By FRANK SENGE KOLMA
THE Department of National Planning and Monitoring’s role in managing the development budget this year to reach K3.4 billion, is under serious question.
Public accounts watchdogs, the Auditor-General and the Parliamentary Public Accounts Committee, in their separate reports to Parliament have reported serious discrepancies and mishandling of this important public fund.
The PAC has gone further to recommend that the responsibility of managing the development fund be taken away from Planning and vest it in a separate agency.
Both watchdog organisations have also recommended that the department be overhauled and restructured.
As much as 70% of annual development budgets had been under-spent by the Department of National Planning and Monitoring according to the PAC.
In its 2006 report to Parliament, the PAC said: “Development and services are not delivered and money that is allocated is generally without control or oversight and does not result in co-ordinated or controlled development for our people.
“This is a significant national failure that needs to be urgently addressed.
“Both the Department of National Planning and Monitoring and the Office of Rural Development have deteriorated to the point where their performance in managing public monies is, at best, marginal.

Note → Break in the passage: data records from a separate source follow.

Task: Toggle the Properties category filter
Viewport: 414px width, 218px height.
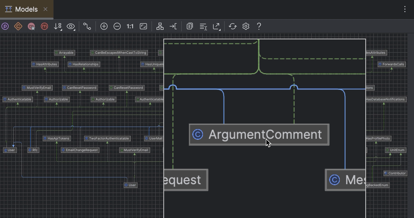Action: [x=5, y=26]
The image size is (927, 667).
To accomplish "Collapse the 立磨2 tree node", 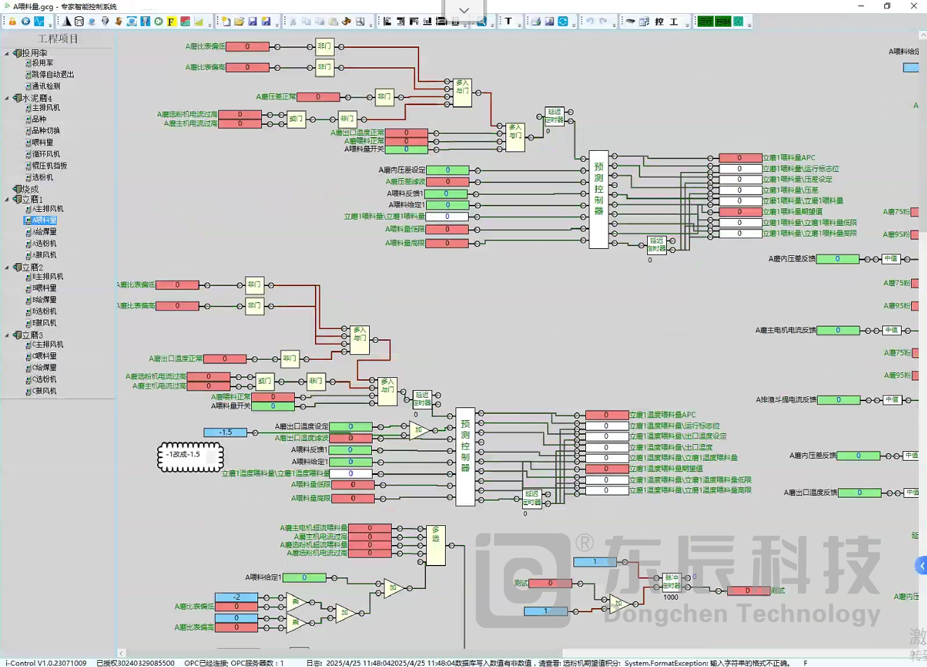I will 7,267.
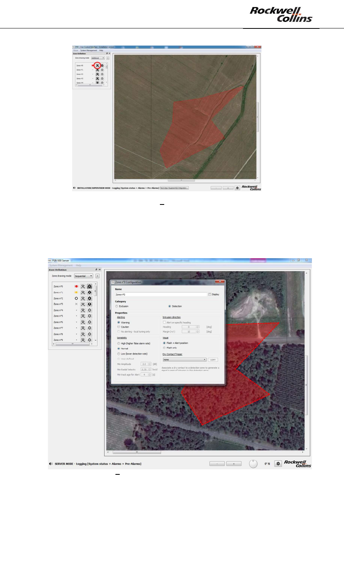Open Zone n°0 tools icon circled in red

[98, 65]
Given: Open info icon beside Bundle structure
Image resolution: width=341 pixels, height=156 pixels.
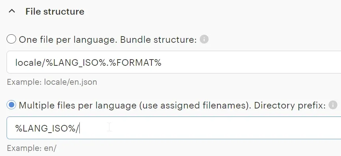Looking at the screenshot, I should pos(204,39).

“Both have profound problems in management, accountability, transparency, competence and ability to perform their functions.
“They are incapable of competently and lawfully managing even their own departmental budget.
“Both are unable to manage, implement, control, co-ordinate, oversee, monitor, account for, audit or apply public monies in the form of development budgets, programmes or projects to any acceptable standard of competence.”
The PAC reported incompetence and inability among staff, compounded by “poor morale, corruption and almost total loss of command and control”.
These failures over many years appear to have resulted in huge wastage of public monies appropriated to development programmes and projects to the detriment of our citizens.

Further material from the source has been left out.